TEXTE À LIRE ->
+ + +
Beaucoup en Europe rêvent de voir la BCE
emboîter le pas à la Fed. Mais le déversement de dollars sur l’économie
américaine est pour le moins risqué.
La
Banque centrale européenne (BCE) est restée fidèle à elle-même. Malgré
une croissance négative de 0,6 % au quatrième trimestre 2012,
l’institution de Francfort a une nouvelle fois repoussé, l’abaissement
de son principal taux directeur fixé à 0,75 %. Une attitude qui ne
devrait pas plaire à Arnaud Montebourg
: le ministre français du Redressement productif avait dénoncé dimanche
une BCE “remarquablement inactive” pour lutter contre la récession et
l’envolée du chômage.
Il est vrai que la politique
monétaire européenne contraste fortement avec celle de la Banque
centrale américaine. Depuis le début de la crise financière, la Fed n’a
pas hésité à faire marcher la planche à billets, via les désormais
célèbres programmes de “quantitative easing”. Non contente de ramener
ses taux d’intérêt à zéro, elle a massivement financé la dette du pays
en absorbant dans son bilan plus de 1 700 milliards d’obligations du
Trésor, soit l’équivalent de la quasi-totalité de la dette française !
Objectif : faire tomber les taux
d’intérêt réclamés par les investisseurs pour détenir de la dette
américaine, y compris à long terme, et, par ricochet, le coût des
emprunts des entreprises et des ménages. Mais elle n’a pas non plus
hésité à racheter des centaines de milliards de crédits hypothécaires
pour revigorer le marché immobilier dévasté par l’éclatement de la crise
des subprimes. Le raisonnement est simple : sous l’effet de la hausse
du marché obligataire, des cours boursiers et de l’immobilier, les
Américains se sentent plus riches et sont censés se remettre à consommer
et à investir.
+ + +
CONSIGNE ÉCRITE 1 -> Reproduisez fidèlement le passage du texte sur la BCE et la Fed qui s'ouvre sur les mots contenant « Il est vrai » et s'achève sur « dette française ! ».
Le texte ci-dessus et les entrées qui suivent sont deux documents sans rapport l'un avec l'autre.

Lignes d'un jeu de données
+ + +
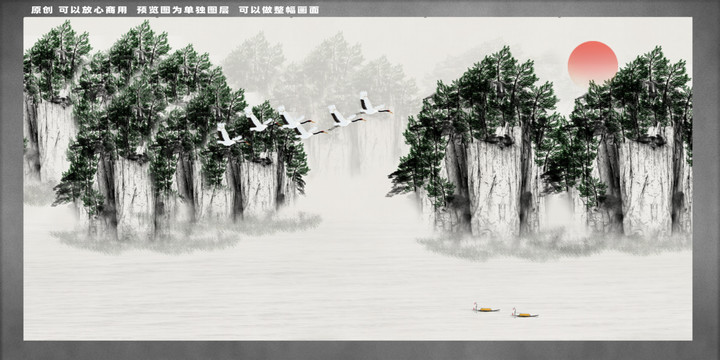This screenshot has height=360, width=720.
Task: Click the 可以放心商用 caption text
Action: pos(93,10)
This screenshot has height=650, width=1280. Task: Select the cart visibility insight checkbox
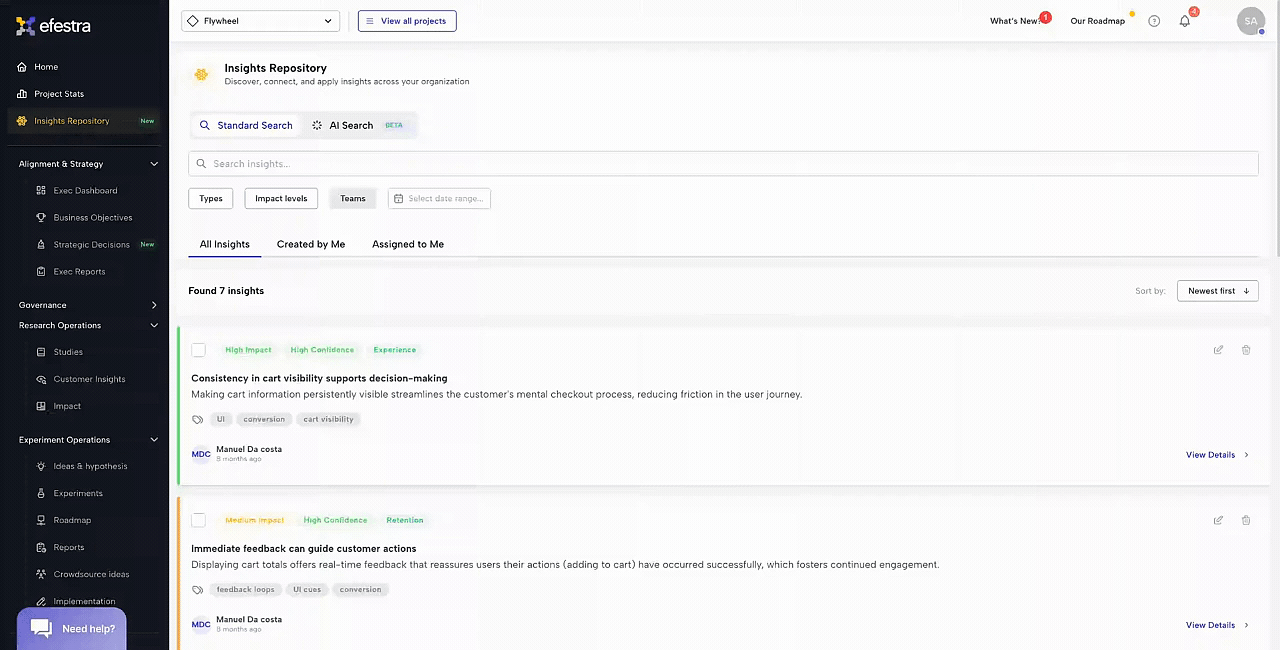[199, 350]
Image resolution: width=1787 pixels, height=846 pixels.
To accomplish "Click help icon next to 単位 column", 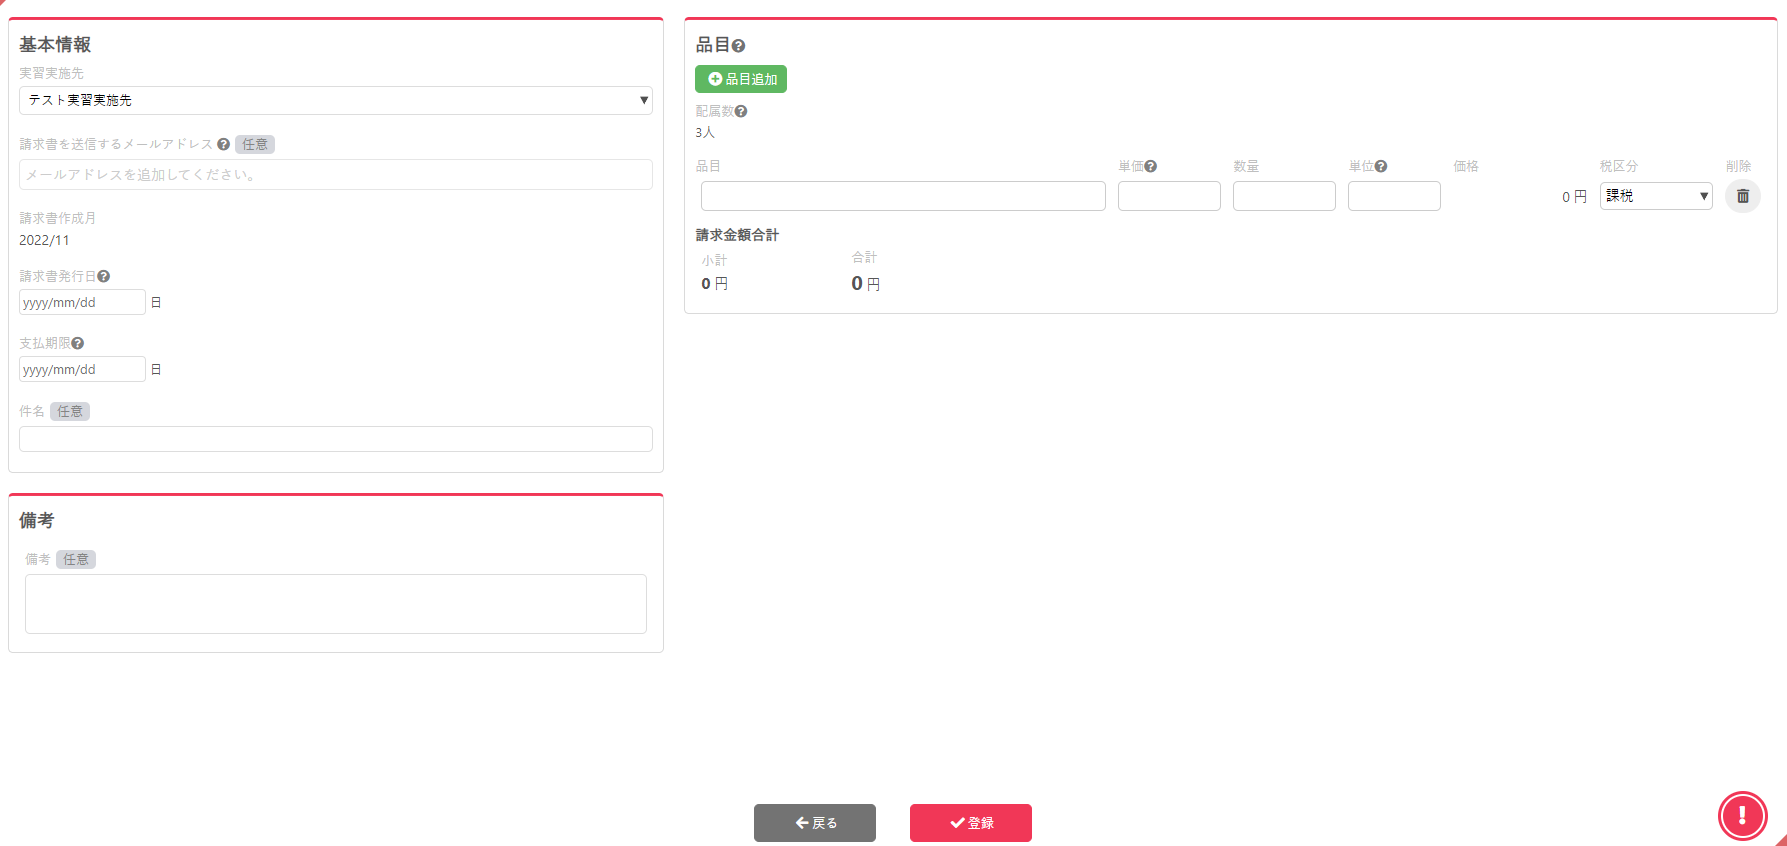I will [x=1381, y=167].
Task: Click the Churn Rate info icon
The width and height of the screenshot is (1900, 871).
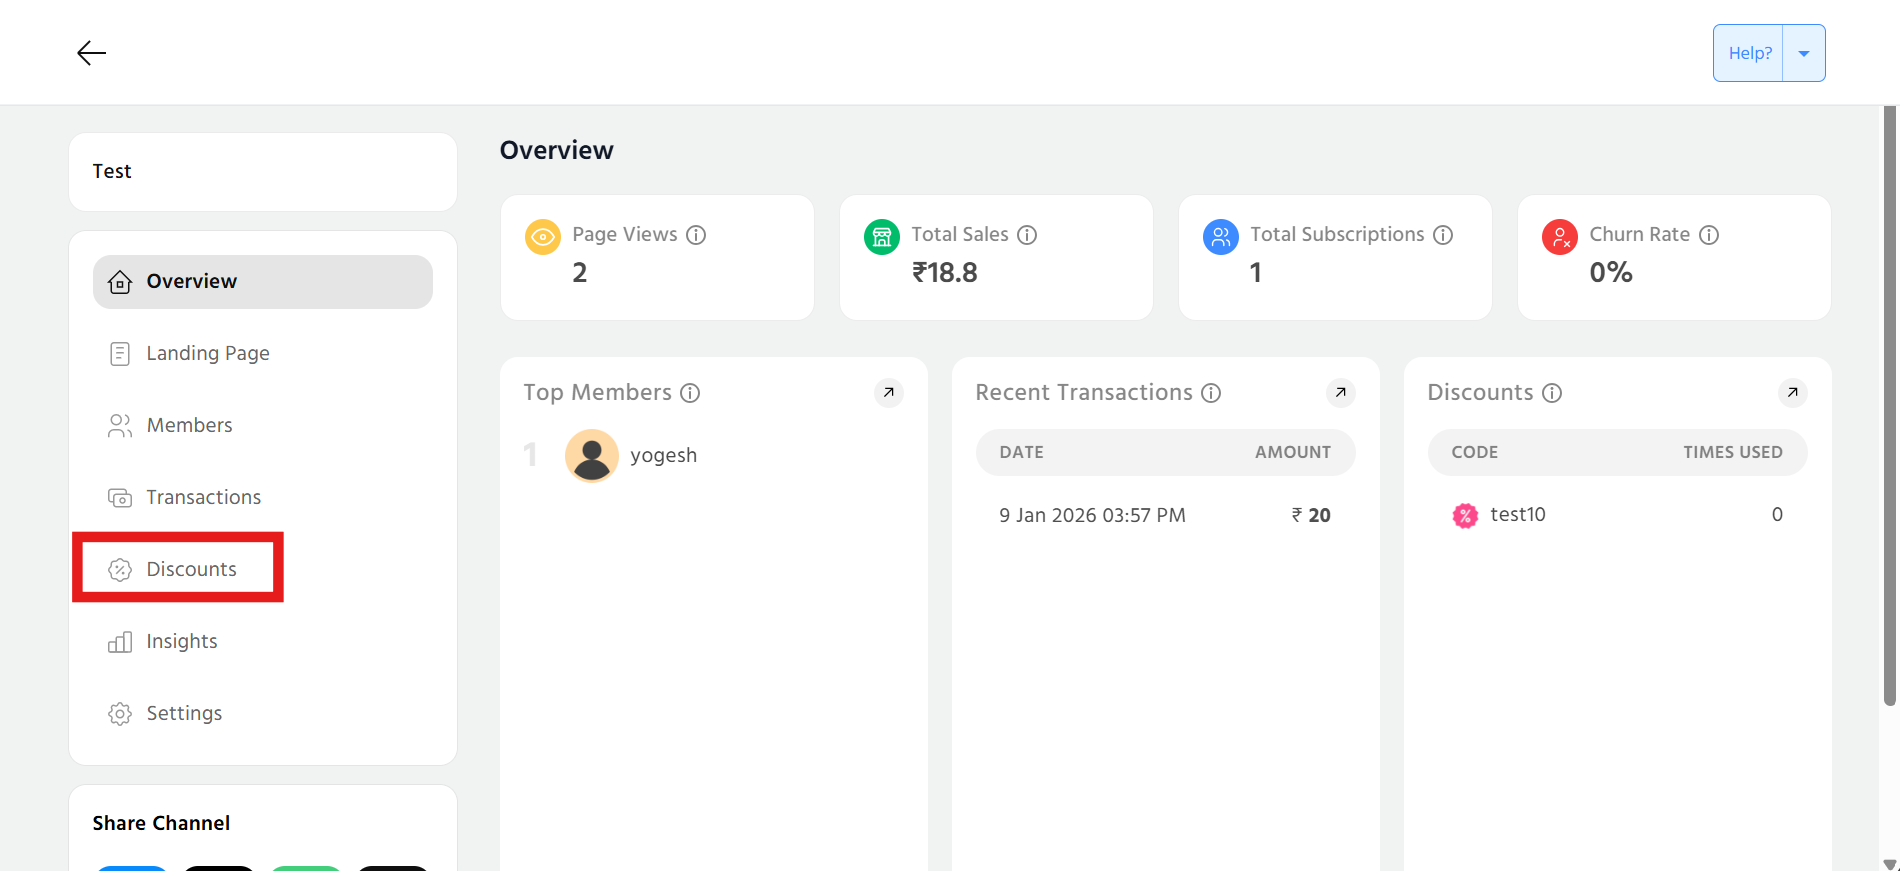Action: 1709,235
+ + +
CONSIGNE ÉCRITE 2 -> Extrayez des entrées toutes les lignes où figure la chaîne « Task », en tenant compte de la casse.

RÉPONSE COMPLÈTE 1 ->
Il est vrai que la politique
monétaire européenne contraste fortement avec celle de la Banque
centrale américaine. Depuis le début de la crise financière, la Fed n’a
pas hésité à faire marcher la planche à billets, via les désormais
célèbres programmes de “quantitative easing”. Non contente de ramener
ses taux d’intérêt à zéro, elle a massivement financé la dette du pays
en absorbant dans son bilan plus de 1 700 milliards d’obligations du
Trésor, soit l’équivalent de la quasi-totalité de la dette française !

RÉPONSE COMPLÈTE 2 ->
Task: Click the 可以放心商用 caption text
This screenshot has height=650, width=1280. Task: Select the cart visibility insight checkbox
Task: Click the Churn Rate info icon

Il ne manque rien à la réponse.